▶ _TRY IT_
From the entries below, reproduce exactly the line containing "Task: Click the Cancel button", the line containing "Task: Reply to", and every line in between, with nothing added.

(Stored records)
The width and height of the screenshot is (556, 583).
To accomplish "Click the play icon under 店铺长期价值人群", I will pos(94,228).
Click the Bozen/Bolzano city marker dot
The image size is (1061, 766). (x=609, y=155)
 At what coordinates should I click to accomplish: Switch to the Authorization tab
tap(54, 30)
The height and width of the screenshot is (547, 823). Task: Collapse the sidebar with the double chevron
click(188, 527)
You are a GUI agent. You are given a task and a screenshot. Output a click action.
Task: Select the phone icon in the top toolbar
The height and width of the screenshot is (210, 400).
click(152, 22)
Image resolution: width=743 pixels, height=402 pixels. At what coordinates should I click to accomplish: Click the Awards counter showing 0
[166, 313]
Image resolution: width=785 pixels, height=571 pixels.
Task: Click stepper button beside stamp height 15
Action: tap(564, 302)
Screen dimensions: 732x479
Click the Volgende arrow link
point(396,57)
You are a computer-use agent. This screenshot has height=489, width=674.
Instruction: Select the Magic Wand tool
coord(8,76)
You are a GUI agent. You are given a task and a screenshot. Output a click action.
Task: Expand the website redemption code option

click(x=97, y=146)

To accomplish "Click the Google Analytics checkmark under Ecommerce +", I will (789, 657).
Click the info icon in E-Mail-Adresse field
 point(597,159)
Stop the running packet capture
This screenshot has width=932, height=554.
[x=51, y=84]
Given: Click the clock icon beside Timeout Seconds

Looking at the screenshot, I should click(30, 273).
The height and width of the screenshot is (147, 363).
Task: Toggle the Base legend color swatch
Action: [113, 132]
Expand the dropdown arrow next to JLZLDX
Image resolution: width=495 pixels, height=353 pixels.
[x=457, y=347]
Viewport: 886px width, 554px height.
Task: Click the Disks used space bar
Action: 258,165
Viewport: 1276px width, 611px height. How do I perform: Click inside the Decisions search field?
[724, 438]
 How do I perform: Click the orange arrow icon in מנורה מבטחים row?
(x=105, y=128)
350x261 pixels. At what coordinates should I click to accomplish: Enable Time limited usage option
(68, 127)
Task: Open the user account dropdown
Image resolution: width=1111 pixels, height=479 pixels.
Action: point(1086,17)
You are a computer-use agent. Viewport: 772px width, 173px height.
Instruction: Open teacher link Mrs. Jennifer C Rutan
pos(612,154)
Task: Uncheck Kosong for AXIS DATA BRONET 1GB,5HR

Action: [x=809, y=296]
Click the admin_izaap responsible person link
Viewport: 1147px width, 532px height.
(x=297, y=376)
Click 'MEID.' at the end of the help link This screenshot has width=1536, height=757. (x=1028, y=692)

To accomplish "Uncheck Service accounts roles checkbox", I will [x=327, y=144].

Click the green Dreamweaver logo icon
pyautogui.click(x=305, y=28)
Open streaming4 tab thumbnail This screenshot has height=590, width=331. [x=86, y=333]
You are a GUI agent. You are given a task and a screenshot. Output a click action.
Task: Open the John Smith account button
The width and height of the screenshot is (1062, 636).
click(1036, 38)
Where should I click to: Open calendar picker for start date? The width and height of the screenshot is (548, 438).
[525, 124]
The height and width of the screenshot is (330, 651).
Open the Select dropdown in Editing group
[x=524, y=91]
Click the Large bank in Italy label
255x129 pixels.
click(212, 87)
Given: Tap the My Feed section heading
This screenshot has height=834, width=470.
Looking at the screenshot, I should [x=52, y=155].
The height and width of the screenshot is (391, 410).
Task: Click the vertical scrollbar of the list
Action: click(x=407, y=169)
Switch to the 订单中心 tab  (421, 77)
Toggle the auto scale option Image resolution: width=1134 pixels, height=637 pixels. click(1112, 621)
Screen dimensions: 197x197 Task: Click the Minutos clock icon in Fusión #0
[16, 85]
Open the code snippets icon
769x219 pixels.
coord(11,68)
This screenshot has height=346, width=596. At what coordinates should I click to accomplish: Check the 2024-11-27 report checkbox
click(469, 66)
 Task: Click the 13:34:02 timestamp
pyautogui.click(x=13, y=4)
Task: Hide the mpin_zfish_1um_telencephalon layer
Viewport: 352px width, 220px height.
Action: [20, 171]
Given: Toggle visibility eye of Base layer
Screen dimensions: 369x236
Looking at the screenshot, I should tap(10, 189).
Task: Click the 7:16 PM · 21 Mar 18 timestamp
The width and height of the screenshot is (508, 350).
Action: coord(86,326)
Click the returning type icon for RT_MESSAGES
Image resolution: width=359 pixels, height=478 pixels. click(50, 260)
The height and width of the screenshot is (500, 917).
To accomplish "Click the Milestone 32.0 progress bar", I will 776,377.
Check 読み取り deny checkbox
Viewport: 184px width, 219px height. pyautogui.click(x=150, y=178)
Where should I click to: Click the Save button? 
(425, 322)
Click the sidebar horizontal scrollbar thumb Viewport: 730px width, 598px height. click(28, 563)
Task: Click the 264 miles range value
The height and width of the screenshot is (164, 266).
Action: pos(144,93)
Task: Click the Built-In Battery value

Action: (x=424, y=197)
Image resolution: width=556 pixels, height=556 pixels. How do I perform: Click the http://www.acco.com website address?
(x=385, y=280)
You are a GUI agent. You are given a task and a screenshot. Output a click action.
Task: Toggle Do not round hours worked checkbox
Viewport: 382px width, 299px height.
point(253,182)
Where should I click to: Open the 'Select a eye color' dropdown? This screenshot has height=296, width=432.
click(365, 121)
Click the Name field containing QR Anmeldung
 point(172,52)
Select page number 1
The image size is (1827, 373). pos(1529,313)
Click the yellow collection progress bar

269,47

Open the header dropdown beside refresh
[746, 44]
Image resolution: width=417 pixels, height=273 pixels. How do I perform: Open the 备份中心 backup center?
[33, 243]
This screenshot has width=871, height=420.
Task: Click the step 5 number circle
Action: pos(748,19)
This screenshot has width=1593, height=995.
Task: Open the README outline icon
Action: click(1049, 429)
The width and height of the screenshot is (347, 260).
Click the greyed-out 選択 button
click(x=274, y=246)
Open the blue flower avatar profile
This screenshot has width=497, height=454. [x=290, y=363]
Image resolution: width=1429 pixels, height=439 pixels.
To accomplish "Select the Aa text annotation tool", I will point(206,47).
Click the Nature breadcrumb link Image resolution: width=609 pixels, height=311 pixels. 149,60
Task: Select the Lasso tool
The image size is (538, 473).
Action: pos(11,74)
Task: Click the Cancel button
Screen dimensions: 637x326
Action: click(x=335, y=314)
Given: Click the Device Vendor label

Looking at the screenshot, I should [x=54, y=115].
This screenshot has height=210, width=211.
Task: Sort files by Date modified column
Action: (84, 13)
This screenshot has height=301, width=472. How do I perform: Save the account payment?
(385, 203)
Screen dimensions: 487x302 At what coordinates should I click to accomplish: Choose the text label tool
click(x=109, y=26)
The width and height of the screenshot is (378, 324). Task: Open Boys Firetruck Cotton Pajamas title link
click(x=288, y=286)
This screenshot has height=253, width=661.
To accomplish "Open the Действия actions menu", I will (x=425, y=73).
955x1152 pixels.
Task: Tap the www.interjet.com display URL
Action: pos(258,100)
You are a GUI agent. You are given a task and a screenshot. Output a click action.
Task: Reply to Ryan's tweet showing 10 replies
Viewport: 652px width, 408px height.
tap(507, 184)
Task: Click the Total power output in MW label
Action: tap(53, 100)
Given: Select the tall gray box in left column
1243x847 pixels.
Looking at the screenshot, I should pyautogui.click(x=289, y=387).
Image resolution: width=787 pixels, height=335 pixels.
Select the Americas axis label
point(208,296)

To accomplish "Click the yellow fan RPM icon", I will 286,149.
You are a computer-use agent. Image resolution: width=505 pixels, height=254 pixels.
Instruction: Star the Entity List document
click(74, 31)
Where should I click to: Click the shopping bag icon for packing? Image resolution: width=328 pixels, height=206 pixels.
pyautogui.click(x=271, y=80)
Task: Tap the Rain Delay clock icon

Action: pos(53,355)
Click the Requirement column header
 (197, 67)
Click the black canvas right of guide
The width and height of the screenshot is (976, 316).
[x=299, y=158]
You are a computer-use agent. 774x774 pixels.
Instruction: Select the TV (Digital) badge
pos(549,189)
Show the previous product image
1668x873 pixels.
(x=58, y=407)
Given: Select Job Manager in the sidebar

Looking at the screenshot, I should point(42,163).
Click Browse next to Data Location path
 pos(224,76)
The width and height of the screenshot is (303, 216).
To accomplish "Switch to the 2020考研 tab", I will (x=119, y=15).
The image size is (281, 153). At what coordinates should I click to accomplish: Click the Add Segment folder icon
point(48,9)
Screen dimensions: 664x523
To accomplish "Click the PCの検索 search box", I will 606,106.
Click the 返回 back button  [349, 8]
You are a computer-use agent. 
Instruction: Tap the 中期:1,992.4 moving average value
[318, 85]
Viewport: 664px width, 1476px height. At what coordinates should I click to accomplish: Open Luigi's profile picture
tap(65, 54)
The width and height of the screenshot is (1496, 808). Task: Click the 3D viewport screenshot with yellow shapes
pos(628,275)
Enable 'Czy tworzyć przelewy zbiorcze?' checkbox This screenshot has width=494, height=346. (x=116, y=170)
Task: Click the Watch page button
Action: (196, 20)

▶ _WRITTEN SOLUTION_
Task: Click the Cancel button
Screen dimensions: 637x326
Action: click(x=335, y=314)
Given: Click the Device Vendor label

Looking at the screenshot, I should [x=54, y=115].
This screenshot has height=210, width=211.
Task: Sort files by Date modified column
Action: (84, 13)
This screenshot has height=301, width=472. How do I perform: Save the account payment?
(385, 203)
Screen dimensions: 487x302 At what coordinates should I click to accomplish: Choose the text label tool
click(x=109, y=26)
The width and height of the screenshot is (378, 324). Task: Open Boys Firetruck Cotton Pajamas title link
click(x=288, y=286)
This screenshot has height=253, width=661.
To accomplish "Open the Действия actions menu", I will (x=425, y=73).
955x1152 pixels.
Task: Tap the www.interjet.com display URL
Action: pos(258,100)
You are a GUI agent. You are given a task and a screenshot. Output a click action.
Task: Reply to Ryan's tweet showing 10 replies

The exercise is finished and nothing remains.